We use pytest to check our code, so can run the tests with pytest. Running them all is slow however and takes a lot of disk space, so you can use SKIP_SLOW_TESTS=1 pytest to only run a few fast tests.

Some tests that need RUN_VERY_SLOW_TESTS=1 to be run because they can take a couple of minutes each. FOr example you need RUN_VERY_SLOW_TESTS=1 pytest tests/conservation.py to run the test of the conservation predictor because it uses the large T5 language model.

To create a new test, either add a new function in an existing file under tests/, or create a new file starting with test_ in that folder. All functions inside a test_*.py file starting with test_ are run by pytest.
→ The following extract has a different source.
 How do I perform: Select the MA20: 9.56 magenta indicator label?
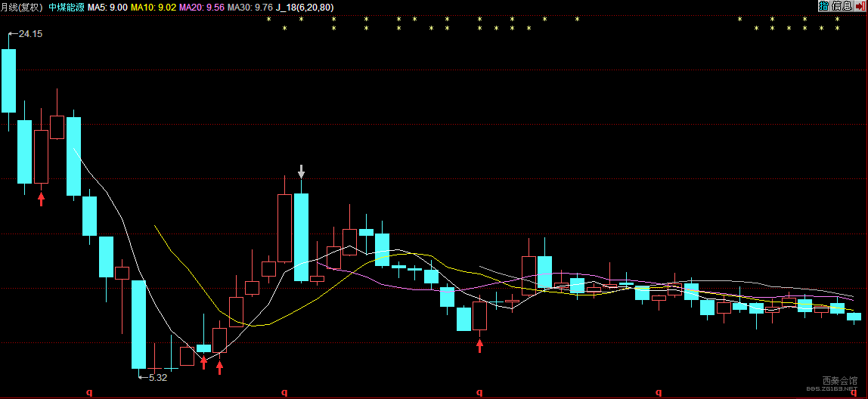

To get the project root as pathlib.Path, use pytestconfig.rootpath, where pytest will pass pytestconfig to your method. Here, we just check the number of entries in test-data/mapping_file.csv:

from bio_embeddings.utilities import read_mapping_file


def test_mapping_file_length(pytestconfig):
    mapping_file_path = str(
        pytestconfig.rootpath.joinpath("test-data/mapping_file.csv")
    )
    mapping_file = read_mapping_file(mapping_file_path)
    # Check that the mapping file actually has two rows with data
    assert len(mapping_file) == 2

Note that our CI machine doesn’t have a GPU, so the tests still need to pass without a GPU. For tests that need a GPU you can use the following:

import pytest
import torch


@pytest.mark.skipif(
    not torch.cuda.is_available(), reason="Can't test the GPU if there isn't any"
)
def test_my_feature():
    ...

Note that in CI, we skip some embedder tests marked SKIP_NEGLEGTED_EMBEDDER_TESTS for stale and barely used embedder.